(Texte fourni)
━━━━━━

Numéro 4 - Avril 2023

Bulletin des arrêts des chambres civiles

Bulletin des arrêts des chambres civiles

Numéro 4 - Avril 2023

ETAT

1re Civ., 13 avril 2023, n° 18-20.915, (B), FS

Rejet

Etat étranger – Immunité d'exécution – Exclusion – Renonciation expresse de l'Etat – Cas – Créances fiscales

Dès lors que les biens d'un Etat ne sont pas spécifiquement utilisés ou destinés à être utilisés dans l'exercice des missions diplomatiques ou consulaires, la renonciation expresse de cet Etat à l'immunité d'exécution suffit pour que les actifs en cause puissent faire l'objet d'une mesure d'exécution, peu important que ceux-ci aient consisté en des créances fiscales, sans que soit en outre requise une renonciation spéciale.

Le principe d'unicité du patrimoine implique que les dettes nées à l'occasion de l'activité d'une succursale puissent être poursuivies au lieu du siège de la société, y compris s'agissant d'une dette fiscale engendrée par l'activité exercée, sur le territoire d'un Etat étranger, par la succursale d'une société ayant son siège en France.

Par ailleurs, si l'établissement de l'impôt et son recouvrement sur son propre territoire constituent des prérogatives de puissance publique d'un État souverain et si le principe de territorialité des voies d'exécution fait obstacle à ce qu'un Etat recouvre ses créances fiscales sur le territoire d'un autre Etat par d'autres voies que celles de la coopération inter-étatique, en revanche, dès lors qu'un Etat étranger renonce à son immunité d'exécution, aucun principe ne s'oppose à ce que les créances fiscales que celui-ci détient sur des redevables domiciliés en France fassent l'objet de mesures d'exécution de droit commun de la part du créancier bénéficiaire de cette renonciation.

Faits et procédure

1. Selon l'arrêt attaqué (Paris, 3 mai 2018), en novembre 2016, la société COMMISIMPEX a, en exécution d'une sentence arbitrale condamnant la République du Congo à lui payer diverses sommes, pratiqué une saisie-attribution de créances entre les mains de la société EDF Africa Services, redevable à la République du Congo de différents impôts et taxes.

2. La République du Congo a saisi un juge de l'exécution en nullité et mainlevée de la mesure.

━━━━━━

(Données enregistrées)
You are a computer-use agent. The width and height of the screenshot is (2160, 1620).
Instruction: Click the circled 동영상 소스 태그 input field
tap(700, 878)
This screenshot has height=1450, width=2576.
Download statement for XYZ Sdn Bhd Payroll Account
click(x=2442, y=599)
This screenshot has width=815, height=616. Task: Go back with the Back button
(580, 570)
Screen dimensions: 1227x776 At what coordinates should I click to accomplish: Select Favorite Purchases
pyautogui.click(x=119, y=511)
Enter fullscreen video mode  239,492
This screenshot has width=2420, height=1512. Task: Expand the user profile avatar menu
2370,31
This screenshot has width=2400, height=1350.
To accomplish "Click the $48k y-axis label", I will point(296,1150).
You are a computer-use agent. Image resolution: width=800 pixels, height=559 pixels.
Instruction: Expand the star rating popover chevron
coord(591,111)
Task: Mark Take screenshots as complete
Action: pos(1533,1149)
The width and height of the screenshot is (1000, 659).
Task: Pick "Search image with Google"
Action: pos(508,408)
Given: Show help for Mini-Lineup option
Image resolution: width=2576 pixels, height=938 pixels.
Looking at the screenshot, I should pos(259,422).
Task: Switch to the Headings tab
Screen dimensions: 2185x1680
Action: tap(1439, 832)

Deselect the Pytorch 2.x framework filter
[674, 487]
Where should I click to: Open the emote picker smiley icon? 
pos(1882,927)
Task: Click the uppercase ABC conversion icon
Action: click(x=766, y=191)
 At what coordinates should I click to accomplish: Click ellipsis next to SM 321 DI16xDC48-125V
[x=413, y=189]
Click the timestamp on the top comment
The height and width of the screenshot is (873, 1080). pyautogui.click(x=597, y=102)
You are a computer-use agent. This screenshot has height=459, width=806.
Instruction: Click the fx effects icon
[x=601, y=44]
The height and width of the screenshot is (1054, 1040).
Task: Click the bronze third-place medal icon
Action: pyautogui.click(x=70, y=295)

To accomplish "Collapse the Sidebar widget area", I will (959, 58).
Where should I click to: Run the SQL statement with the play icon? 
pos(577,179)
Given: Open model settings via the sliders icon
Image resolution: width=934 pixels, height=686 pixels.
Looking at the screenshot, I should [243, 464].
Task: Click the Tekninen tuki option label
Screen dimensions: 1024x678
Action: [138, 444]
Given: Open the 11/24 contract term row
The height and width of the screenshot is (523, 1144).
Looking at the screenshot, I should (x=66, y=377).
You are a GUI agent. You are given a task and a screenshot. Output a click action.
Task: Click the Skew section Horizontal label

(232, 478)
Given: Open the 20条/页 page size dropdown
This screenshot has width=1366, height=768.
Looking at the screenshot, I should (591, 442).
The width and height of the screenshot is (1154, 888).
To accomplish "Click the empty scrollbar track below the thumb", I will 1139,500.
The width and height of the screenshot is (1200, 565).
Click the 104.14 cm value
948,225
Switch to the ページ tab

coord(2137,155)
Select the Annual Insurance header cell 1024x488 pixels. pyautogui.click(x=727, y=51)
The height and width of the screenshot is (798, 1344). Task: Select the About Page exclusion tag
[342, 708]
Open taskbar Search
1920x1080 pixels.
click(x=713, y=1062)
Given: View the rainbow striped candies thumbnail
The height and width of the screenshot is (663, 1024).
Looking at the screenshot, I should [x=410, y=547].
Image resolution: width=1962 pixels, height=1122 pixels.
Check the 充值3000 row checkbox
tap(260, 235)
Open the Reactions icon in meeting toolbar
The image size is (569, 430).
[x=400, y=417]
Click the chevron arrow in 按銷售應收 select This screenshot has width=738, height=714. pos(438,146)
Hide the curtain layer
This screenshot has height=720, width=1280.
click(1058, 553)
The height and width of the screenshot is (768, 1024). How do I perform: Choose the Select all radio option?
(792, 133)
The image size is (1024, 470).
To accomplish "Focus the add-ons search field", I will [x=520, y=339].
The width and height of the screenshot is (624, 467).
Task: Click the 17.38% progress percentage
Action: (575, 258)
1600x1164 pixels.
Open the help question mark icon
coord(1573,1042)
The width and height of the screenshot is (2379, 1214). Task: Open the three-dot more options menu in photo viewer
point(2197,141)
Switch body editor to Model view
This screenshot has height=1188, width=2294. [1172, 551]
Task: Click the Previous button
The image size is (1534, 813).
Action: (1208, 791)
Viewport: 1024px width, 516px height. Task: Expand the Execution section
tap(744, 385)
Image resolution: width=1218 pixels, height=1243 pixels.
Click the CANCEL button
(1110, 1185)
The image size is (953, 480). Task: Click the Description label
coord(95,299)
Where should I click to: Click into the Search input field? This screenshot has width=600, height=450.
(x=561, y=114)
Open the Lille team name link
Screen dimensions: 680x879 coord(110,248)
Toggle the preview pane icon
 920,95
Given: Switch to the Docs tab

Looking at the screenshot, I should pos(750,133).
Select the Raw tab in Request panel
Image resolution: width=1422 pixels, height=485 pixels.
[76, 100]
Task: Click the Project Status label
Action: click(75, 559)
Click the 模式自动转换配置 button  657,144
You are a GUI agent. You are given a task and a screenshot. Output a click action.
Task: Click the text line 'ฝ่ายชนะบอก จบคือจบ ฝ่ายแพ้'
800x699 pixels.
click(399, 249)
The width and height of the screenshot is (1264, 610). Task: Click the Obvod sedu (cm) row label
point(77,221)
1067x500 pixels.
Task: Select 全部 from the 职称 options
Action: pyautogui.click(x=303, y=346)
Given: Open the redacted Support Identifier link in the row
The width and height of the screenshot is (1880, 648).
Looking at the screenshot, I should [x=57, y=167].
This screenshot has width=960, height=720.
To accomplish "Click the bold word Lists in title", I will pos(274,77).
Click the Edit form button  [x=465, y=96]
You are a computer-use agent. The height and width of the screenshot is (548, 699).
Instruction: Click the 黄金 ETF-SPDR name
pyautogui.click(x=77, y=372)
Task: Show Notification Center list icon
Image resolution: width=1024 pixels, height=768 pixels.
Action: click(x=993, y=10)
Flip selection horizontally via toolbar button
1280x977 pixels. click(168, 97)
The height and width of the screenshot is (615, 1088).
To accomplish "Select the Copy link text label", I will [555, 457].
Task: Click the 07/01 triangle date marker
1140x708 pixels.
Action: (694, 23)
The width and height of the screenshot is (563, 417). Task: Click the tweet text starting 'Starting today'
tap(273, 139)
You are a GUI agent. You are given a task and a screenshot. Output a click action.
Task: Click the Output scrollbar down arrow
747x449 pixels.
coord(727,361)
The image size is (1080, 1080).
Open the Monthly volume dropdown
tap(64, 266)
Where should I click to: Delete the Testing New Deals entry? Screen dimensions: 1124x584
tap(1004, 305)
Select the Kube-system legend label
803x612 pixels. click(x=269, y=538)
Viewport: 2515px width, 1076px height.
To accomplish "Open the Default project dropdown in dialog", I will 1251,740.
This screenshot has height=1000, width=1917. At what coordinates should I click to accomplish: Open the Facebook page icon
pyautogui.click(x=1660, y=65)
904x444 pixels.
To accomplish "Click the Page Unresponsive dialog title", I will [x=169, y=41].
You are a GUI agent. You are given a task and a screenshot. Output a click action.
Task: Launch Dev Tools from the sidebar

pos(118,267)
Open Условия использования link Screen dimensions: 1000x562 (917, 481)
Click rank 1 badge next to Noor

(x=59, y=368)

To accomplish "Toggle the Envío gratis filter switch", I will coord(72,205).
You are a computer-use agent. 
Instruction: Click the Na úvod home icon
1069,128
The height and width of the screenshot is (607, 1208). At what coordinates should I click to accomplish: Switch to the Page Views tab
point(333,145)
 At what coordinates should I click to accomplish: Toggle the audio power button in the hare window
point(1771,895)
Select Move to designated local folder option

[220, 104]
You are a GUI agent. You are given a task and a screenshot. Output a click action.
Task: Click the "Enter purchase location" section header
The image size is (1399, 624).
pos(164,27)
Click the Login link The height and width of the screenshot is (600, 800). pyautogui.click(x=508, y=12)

━━━━━━

(Consigne écrite)
Répondez aux questions suivantes d'après le texte fourni.
1. Quelle décision est indiquée pour l'arrêt de la 1re chambre civile du 13 avril 2023 ?
2. Quel principe implique que les dettes nées à l'occasion de l'activité d'une succursale puissent être poursuivies au lieu du siège de la société ?
3. Quel juge la République du Congo a-t-elle saisi en nullité et mainlevée de la mesure ?
Les lignes n'ont aucun lien avec le texte fourni.

(La réponse)
1. Un rejet.
2. Le principe d'unicité du patrimoine.
3. Un juge de l'exécution.